Greenland is prepared to limit cruise activity to prevent narwhal loss | Polarjournal
Damned if they don’t; dinner if they do (Photo: Paul Nickeln)

On 6 May, Greenland’s legislature will hear the first reading of a bill that would make it possible for the country to ban cruise ships and sailboats from fjords that are known to be summer habitats for narwhals and beluga whales. The bill has been submitted to Inatsisartut in response to recommendations by biologists that narwhal hunting in the waters off south-eastern Greenland be halted in order to prevent the species from disappearing there.
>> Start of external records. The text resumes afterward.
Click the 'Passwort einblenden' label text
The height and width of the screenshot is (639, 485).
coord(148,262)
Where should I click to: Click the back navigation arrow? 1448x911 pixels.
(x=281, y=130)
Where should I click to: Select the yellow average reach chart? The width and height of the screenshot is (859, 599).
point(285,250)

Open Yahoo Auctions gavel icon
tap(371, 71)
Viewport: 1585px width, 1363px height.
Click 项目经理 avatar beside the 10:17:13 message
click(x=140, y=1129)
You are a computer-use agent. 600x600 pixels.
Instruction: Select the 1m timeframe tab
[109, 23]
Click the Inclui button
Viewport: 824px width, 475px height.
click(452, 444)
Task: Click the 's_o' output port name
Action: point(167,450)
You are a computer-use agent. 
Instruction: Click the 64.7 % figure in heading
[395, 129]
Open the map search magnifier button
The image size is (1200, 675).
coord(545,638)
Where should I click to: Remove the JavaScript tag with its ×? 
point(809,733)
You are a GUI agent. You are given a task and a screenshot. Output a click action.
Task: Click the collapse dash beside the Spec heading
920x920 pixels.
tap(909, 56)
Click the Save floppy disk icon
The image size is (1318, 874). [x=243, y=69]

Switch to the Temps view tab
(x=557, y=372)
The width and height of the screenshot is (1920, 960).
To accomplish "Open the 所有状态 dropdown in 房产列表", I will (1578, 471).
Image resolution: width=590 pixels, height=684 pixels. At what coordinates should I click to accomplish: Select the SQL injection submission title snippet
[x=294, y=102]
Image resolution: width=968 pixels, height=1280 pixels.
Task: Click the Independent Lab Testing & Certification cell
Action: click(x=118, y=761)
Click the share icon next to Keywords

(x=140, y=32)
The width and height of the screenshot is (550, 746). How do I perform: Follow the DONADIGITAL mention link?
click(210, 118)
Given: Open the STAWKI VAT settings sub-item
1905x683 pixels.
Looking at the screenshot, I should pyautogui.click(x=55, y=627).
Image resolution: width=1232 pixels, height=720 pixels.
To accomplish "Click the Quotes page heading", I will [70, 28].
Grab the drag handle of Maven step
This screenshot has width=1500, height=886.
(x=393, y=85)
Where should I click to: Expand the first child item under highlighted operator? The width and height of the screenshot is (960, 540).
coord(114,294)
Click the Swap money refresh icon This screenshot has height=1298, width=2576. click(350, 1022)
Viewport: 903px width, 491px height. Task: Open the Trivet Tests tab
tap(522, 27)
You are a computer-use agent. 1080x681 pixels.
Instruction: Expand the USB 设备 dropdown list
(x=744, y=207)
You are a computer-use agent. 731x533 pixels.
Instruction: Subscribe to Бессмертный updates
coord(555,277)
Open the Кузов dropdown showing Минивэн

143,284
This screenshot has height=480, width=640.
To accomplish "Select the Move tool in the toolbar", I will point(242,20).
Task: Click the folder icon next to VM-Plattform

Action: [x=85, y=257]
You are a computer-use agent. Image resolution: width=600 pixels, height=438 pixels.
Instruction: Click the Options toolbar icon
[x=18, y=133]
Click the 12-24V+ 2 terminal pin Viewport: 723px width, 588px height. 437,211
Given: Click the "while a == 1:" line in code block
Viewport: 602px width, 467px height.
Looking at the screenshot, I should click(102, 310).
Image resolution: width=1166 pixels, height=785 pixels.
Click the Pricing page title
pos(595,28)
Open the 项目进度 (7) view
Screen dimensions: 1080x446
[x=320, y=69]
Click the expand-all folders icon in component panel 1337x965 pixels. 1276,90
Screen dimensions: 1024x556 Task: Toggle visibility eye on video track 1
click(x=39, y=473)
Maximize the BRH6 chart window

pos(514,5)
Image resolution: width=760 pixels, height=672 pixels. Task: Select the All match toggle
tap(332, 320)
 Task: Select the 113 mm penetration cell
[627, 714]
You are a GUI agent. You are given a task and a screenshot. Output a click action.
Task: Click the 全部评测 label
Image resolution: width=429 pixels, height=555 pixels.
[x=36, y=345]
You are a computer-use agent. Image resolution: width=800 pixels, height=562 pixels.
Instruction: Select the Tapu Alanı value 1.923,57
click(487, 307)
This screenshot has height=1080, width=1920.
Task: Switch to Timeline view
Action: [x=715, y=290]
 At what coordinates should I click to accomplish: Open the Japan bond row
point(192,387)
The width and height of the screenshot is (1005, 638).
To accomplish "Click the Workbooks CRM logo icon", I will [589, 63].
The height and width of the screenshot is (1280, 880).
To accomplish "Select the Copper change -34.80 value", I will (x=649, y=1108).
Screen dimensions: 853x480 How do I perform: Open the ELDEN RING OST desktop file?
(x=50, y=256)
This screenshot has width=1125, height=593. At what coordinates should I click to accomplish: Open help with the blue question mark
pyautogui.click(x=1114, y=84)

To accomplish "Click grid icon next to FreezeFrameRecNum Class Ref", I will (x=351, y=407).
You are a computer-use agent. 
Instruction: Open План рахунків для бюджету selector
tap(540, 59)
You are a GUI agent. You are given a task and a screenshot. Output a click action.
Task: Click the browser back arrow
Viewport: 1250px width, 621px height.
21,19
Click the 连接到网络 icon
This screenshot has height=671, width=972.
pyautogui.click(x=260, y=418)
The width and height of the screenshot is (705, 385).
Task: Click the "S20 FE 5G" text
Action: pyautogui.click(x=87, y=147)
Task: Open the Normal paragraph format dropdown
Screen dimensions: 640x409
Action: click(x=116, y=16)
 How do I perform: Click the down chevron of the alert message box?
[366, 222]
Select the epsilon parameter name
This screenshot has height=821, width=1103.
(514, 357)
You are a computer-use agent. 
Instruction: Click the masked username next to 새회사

Since 2019, Nammco, a scientific body responsible for monitoring marine mammals in the North Atlantic, has recommended that quotas in three hunting areas in the waters off south-eastern Greenland be eliminated. The most recent warning, issued at the end of December, predicts that continued whale hunting would result in the species disappearing from the waters off south-eastern Greenland within a decade if the quota — which was set at 40 last year and has been raised to 50 this year — is not eliminated entirely.

Nammco reckons that the population of narwhals in south-eastern Greenland has declined by 70% since 2008. Though hunters report no decline in population, they suggest that cruise ships and sailboats that sail in hunting areas disturb narwhals, or sail close them, and that his may have resulted in undercounting during scientific population surveys. The hunters’ observations, according to Jens Napaattooq, the lawmaker who introduced the bill, is line with the findings of a 2018 paper that had found that narwhals where highly sensitive to ship noise, with some fleeing from areas despite the closest source of noise being found more than 70km away.

Does such curiosity really kill cetaceans? (Photo: Michael Wenger)

Imposing a ban, Mr Napaattooq said, was a necessary precaution that would prevent narwhals from migrating to other areas and depriving communities of an important source of food. In accepting the bill for consideration, Kalistat Lund, the environment minister, recommended that the government be given administrative authority to implement sailing bans without having to base a decision to do so on scientific studies.

“We want to use our resources on concrete actions; passing legislation, not new studies. But any regulations will need to be formulated in close collaboration with hunters and biologists,” Mr Lund said.

Tourism has been identified by successive Greenlandic governments as one of the pillars of an economy that is independent of subsidies from Denmark. A sailing ban could impact the industry, Mr Lund admitted, but hunting, he said, was an important aspect of Greenlandic heritage that needed to be protected. In order to be able to keep killing whales, it will be necessary to save them.